[Data records]
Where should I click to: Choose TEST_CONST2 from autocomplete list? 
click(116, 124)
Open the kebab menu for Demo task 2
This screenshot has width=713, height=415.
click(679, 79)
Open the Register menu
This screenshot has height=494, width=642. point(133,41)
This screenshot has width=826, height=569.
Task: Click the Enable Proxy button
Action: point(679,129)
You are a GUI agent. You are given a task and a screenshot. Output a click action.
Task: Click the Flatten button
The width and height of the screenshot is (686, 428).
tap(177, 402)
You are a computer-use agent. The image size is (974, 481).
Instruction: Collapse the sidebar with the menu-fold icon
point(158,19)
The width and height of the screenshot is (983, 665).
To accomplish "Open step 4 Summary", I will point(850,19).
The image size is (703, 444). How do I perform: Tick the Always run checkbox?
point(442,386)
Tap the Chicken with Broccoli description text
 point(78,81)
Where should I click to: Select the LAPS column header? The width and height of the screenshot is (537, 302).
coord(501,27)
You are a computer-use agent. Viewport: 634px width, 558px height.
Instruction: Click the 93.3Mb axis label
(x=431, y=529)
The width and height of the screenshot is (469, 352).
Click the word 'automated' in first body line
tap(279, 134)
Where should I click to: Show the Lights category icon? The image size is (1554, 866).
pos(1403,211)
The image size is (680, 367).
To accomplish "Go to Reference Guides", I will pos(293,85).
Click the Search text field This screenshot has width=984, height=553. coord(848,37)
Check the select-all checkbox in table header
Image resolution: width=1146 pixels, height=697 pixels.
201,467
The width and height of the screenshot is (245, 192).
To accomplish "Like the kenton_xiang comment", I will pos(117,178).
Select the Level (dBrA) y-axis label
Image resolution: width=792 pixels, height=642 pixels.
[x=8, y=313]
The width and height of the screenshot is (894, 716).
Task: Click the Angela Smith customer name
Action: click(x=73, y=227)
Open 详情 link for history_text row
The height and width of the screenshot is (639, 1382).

▶ _REQUIREMENT_: Reproduce each line above that contains "will".

▶ _TASK RESPONSE_:
To accomplish "Open step 4 Summary", I will point(850,19).
To accomplish "Go to Reference Guides", I will pos(293,85).
To accomplish "Like the kenton_xiang comment", I will pos(117,178).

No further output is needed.